Unfortunately, as it turned out, I had more work to do in learning this lesson. This time it has to do with carpal tunnel syndrome, a neurological disorder that occurs when the median nerve, which runs from your forearm into the palm of the hand, becomes squeezed at the wrist. I had heard about it but never gave it much thought. In fact, admittedly I dismissed it as no big deal. How bad could it be, a problem arising from too much typing on a keyboard? The answer is, it can be really bad and now I know firsthand, no pun intended.

One man's journey with carpal tunnel syndrome

Are you limiting activities you enjoy because of pain? An orthopedic doctor can help.
Are you limiting activities you enjoy because of pain? An orthopedic doctor can help.

Over the years, I have had symptoms that resemble carpal tunnel syndrome. Typically, they came on from yard work, repetitive use of a squeeze bottle, or trimming with hand clippers. Or perhaps I was reliving my boxing youth and putting in too much time and effort punching my heavy bag. But then I’d back off and the symptoms would subside in a few days. Fast forward to late August of this year and I needed to trim back a long row of deeply overgrown evergreen shrubs. I worked many hours a day for several straight days, all by hand, with no power tools. My right hand started bothering me at the end of the first day, but I kept going, needing to get the job done.

Eventually, and inevitably, the symptoms became stronger and I could no longer ignore them. The biggest part of the problem is they came on at night before bedtime. During the day I had some limited symptoms that I could handle, but as I sat reading or watching TV near bedtime the fingers on my right hand would begin to swell to nearly twice their normal size and were stiff and numb. Then things really started to happen with deep tingling, and it felt as if I had shoved my hand into an oven and there was a troll in there with an ice pick pounding away. At times this was accompanied by a dull ache all the way up my forearm to my elbow.
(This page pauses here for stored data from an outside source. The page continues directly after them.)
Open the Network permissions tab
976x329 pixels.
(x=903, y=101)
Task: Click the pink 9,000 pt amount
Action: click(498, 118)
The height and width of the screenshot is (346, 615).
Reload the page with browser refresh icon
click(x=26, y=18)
In order to sleep, I took a bunch of Tylenol and Aleve, but they did nothing, so I took more. Still nothing, and I found through trial and error that the only thing I could do was get up and move around and engage my hand in some way as I walked around the house. This helped relieve the pain to a tolerable level, but when I tried to get back to sleep, I was wide awake. Finally, when I fell asleep, the symptoms would come raging back and awaken me. This became the pattern.
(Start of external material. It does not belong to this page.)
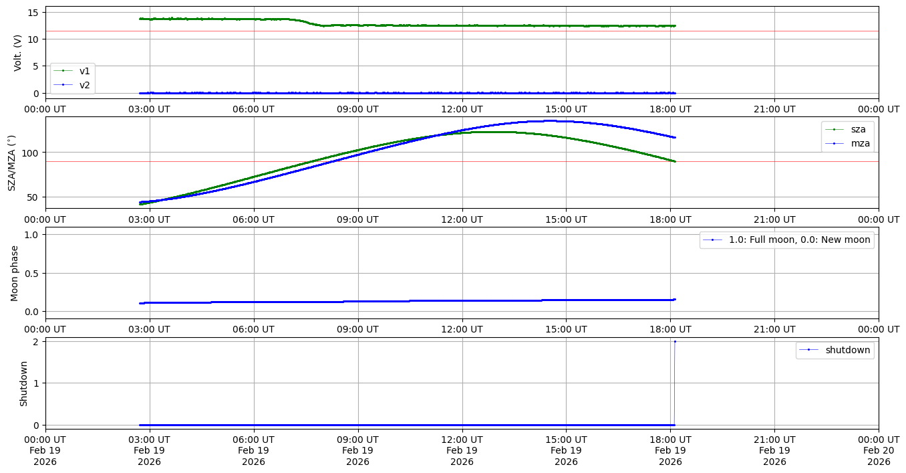Click the 'Shutdown' y-axis label
Image resolution: width=906 pixels, height=473 pixels.
click(23, 383)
Night after night, at best, I was getting about three hours of sleep in bits and pieces. Unfortunately for me, the fall term at Hanover College, where I teach, started soon after this whole thing flared up. This meant crawling out of bed, driving 60 miles to Hanover, teaching, completing a variety of tasks, and then heading home around 7 p.m. Ironically, my hand in a brace would be OK most of the day with some swelling and limited pain until I got home and settled in, then the pain would rage.

It was long past time to do something about this so I called my friend, Preventive Cardiologist Dr. Henry Sadlo, my go-to guy for all things medical. He recommended that I see Dr. Michelle Palazzo, of the Kleinert and Kutz internationally famous hand clinic. He gave her a resounding A+ rating, and later I learned that my two sisters-in-law, Linda and Jackie, agreed as she had worked on their hands with great results.

How can you treat carpal tunnel syndrome?

Hand and wrist issues like arthritis, carpal tunnel syndrome and vascular conditions can make day-to-day life extremely difficult.
Hand and wrist issues like arthritis, carpal tunnel syndrome and vascular conditions can make day-to-day life extremely difficult.

My treatment began with a cortisone shot that was amazingly helpful. Then I went for a neurodiagnostic exam with Dr. Vasudeva Iyer. This was a great experience as he was aware that I knew something about anatomy and physiology and we spent considerable time going over all my many test results in detail. The punch line was an ultrasound test that clearly showed my median nerve is compressed. This means the nerve that controls muscular activity and also supplies sensory information to my brain about what’s going on in my hand is under great pressure as it passes through the carpal tunnel.

Iyer pointed and gave me a sad smile as the message was clear. Surgery is in my future.

I’ve been back to see Palazzo and am scheduled for her to conduct surgery in December when my term at Hanover ends. Typically, my surgeries in the past were something to dread, but this time I’m looking forward to it. This carpal tunnel experience, with its relentless pain at night, taught me a tough life lesson. So, to all those who are suffering or have suffered from carpal tunnel syndrome, please accept my apology for grossly underestimating the problem and for dismissing it as no big deal.